+++ PROVIDED RECORDS

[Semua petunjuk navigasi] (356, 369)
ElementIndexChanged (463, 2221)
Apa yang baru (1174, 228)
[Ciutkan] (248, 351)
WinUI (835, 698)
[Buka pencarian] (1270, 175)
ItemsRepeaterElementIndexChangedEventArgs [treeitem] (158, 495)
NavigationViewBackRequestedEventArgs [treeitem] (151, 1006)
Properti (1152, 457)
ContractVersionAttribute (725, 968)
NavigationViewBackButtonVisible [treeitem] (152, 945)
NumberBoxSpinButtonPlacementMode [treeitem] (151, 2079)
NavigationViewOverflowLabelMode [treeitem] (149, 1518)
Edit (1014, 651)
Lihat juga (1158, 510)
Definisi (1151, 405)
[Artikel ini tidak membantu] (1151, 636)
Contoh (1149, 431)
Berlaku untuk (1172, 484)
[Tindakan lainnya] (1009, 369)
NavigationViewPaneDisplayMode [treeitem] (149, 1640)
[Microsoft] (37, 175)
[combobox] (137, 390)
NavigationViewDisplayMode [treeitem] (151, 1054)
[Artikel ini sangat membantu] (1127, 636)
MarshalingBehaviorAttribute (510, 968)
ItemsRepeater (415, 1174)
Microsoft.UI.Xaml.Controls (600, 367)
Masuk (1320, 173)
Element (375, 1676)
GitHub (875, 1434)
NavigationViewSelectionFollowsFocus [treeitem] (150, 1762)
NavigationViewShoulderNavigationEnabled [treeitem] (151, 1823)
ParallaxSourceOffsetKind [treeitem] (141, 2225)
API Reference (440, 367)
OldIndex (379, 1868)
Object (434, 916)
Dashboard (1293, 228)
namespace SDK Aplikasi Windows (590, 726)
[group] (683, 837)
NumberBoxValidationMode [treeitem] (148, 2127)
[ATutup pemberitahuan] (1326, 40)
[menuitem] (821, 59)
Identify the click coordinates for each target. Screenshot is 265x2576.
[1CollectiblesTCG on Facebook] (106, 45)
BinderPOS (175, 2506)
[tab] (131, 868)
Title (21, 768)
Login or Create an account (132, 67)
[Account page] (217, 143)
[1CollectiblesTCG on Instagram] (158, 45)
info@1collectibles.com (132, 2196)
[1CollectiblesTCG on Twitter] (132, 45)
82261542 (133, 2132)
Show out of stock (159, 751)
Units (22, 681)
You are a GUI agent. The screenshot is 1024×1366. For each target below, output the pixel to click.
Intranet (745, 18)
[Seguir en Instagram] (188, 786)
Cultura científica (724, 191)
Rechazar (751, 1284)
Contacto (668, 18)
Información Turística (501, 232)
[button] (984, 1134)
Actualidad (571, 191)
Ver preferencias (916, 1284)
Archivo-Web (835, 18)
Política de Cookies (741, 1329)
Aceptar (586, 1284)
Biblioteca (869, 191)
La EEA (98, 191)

++++++

* **WHAT IS EXPECTED**: A single number is the whole answer here: the number of lines in the data that include "membantu".

* **OUTPUT FOR THIS TASK**: 2